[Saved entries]
◇ ◇ ◇ ◇

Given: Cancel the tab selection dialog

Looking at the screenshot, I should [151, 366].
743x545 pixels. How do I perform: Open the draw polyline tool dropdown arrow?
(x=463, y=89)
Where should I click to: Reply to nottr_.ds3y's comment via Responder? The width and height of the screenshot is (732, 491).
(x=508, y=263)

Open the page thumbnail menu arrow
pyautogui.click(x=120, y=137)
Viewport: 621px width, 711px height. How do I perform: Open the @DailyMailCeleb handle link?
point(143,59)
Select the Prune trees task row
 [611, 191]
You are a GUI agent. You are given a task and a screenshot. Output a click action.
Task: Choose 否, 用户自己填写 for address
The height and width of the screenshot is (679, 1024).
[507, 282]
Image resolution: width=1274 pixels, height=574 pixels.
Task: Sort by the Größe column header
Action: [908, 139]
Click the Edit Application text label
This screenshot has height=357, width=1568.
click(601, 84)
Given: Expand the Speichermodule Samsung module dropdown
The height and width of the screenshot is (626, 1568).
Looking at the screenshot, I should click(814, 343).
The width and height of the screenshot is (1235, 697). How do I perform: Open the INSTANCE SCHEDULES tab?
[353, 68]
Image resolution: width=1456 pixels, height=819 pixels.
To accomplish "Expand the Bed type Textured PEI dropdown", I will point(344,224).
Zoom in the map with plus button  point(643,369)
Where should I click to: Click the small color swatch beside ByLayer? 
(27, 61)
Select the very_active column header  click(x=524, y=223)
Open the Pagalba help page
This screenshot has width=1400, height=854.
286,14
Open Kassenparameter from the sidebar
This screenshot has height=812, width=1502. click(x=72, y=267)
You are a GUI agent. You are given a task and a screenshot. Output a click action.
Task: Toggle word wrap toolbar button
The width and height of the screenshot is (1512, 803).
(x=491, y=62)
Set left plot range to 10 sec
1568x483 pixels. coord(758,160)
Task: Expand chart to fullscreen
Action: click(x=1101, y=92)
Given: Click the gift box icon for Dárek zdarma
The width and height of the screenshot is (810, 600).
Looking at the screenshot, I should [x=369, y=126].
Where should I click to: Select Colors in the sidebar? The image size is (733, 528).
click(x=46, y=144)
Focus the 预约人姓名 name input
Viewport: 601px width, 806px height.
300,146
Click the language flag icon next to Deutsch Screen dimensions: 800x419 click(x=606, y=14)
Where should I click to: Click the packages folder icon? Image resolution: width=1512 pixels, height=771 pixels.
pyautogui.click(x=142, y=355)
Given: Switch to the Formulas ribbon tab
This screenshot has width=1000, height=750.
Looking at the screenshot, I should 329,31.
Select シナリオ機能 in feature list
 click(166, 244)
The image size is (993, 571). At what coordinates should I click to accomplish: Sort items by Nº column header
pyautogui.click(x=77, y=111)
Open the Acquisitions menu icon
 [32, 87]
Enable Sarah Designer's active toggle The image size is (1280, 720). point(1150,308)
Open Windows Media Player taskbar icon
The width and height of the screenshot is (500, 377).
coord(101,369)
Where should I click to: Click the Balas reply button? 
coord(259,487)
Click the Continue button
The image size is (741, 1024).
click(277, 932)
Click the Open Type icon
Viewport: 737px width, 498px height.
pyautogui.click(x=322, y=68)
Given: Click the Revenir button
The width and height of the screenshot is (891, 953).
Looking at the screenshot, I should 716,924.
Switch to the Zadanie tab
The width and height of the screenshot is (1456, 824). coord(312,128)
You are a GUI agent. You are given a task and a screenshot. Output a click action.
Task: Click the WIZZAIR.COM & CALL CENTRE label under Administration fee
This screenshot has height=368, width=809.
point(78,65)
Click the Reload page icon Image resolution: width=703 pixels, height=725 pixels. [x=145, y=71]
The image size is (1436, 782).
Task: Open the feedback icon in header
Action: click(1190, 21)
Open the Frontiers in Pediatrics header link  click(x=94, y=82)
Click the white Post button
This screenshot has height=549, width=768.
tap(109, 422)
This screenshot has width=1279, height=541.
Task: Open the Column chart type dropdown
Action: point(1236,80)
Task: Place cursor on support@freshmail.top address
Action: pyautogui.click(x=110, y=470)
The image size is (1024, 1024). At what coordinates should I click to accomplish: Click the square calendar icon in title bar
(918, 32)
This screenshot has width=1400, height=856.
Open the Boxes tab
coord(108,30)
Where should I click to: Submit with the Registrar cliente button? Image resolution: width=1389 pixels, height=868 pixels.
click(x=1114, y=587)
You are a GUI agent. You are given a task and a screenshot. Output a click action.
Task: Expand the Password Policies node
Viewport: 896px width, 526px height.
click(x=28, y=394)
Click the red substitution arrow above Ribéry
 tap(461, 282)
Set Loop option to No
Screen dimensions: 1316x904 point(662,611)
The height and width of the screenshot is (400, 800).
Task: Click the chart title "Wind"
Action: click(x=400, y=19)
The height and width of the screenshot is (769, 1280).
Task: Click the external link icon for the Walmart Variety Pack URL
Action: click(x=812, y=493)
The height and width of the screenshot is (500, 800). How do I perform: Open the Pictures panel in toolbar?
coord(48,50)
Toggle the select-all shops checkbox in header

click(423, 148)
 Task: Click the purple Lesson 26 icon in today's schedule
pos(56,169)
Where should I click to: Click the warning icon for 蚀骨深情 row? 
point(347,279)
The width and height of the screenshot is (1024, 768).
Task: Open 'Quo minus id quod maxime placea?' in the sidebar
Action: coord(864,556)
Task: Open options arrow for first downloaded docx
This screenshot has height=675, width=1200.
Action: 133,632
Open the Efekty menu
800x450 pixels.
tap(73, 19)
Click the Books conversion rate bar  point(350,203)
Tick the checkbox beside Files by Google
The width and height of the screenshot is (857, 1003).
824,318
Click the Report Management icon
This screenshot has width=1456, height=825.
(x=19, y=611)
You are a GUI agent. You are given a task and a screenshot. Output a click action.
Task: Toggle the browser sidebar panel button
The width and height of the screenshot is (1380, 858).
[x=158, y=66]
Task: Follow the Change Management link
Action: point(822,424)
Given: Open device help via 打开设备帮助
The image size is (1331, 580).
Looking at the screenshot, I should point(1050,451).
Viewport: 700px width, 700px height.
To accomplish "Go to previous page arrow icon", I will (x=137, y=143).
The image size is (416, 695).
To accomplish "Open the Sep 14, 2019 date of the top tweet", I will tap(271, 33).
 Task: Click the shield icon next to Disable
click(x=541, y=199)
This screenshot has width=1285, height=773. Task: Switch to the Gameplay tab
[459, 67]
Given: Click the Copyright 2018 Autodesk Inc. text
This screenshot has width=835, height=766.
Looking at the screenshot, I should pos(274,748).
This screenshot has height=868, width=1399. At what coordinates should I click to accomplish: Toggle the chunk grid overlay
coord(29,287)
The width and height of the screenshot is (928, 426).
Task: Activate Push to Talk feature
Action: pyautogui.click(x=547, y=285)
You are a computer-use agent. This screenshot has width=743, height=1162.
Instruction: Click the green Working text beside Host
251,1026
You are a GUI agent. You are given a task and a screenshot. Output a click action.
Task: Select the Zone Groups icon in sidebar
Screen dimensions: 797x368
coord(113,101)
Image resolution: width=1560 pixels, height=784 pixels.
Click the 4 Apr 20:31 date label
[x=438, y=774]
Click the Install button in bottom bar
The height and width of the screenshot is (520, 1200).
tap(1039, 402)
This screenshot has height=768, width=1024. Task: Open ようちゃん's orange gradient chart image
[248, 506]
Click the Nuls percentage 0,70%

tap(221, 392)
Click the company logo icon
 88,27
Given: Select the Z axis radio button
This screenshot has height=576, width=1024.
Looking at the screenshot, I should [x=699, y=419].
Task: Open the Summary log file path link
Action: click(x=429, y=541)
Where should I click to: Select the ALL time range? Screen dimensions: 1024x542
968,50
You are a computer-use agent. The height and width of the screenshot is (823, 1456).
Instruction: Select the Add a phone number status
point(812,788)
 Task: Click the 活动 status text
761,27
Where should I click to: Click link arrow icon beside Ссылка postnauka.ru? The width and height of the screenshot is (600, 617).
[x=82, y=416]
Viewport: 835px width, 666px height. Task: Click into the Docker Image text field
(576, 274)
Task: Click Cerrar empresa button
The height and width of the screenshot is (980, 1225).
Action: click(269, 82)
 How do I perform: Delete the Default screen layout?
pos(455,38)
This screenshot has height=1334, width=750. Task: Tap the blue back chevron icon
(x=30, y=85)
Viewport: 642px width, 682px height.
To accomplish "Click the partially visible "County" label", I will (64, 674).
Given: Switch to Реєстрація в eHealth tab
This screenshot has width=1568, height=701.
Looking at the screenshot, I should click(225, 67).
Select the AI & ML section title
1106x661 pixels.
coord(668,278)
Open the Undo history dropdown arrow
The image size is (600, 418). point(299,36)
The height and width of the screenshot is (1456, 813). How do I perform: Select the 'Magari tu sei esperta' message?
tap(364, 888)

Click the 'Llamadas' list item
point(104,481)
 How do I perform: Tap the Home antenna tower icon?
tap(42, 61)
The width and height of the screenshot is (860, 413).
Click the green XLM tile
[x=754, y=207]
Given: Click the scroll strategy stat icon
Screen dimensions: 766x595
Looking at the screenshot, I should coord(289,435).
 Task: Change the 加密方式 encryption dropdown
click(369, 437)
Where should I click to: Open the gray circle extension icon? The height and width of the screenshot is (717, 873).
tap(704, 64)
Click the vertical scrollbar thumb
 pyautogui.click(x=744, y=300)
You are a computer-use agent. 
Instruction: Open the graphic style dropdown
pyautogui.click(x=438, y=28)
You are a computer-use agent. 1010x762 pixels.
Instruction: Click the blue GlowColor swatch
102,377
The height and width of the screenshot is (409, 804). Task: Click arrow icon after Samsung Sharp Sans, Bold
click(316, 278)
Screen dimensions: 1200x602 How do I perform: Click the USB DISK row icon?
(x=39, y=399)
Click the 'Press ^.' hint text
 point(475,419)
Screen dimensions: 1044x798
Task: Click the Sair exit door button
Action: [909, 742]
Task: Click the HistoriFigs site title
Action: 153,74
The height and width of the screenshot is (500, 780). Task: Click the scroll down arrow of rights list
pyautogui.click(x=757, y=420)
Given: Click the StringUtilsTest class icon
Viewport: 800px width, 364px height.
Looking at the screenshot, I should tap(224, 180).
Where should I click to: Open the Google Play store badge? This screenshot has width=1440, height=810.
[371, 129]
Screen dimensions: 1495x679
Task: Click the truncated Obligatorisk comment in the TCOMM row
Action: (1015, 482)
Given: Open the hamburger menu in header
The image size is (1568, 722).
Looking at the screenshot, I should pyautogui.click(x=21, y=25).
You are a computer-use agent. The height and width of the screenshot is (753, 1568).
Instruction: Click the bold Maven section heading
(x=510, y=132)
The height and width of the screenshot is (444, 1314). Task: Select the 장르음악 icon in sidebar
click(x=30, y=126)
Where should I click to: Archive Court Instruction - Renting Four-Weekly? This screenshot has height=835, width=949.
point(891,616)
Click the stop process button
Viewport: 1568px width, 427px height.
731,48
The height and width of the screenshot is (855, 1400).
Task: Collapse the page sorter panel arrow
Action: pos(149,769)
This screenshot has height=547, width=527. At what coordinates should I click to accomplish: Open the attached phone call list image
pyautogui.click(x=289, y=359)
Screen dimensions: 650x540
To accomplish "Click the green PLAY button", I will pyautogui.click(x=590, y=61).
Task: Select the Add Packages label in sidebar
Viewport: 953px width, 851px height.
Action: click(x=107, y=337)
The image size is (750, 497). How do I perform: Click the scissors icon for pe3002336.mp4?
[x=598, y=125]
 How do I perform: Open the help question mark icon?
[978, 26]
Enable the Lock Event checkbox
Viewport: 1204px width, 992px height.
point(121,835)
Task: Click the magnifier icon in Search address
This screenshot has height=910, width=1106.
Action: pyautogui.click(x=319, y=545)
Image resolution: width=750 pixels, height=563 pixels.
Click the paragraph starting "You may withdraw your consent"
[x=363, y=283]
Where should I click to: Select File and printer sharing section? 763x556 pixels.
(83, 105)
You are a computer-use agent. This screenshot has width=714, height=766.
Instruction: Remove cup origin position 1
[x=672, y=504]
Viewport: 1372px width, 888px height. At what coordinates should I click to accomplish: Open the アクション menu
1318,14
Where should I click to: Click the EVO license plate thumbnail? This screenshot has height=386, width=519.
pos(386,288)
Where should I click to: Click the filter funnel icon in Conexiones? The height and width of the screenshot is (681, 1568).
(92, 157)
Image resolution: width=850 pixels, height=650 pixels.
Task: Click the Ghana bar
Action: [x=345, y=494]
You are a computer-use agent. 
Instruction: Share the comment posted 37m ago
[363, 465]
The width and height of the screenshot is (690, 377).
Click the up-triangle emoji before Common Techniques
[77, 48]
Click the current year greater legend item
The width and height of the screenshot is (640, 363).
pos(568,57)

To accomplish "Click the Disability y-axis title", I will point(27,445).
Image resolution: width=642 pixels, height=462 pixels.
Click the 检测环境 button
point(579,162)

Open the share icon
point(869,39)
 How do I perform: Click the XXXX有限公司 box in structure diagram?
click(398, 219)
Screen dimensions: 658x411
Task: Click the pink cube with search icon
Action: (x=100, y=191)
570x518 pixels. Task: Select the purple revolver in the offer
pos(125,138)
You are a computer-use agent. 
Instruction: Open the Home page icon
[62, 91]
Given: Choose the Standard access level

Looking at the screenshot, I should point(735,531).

◇ ◇ ◇ ◇

_Goal of the exercise_: Your response should be made up of the lines in the data that contain the word "axis".

_Answer box_:
Given: Select the Z axis radio button
To accomplish "Click the Disability y-axis title", I will point(27,445).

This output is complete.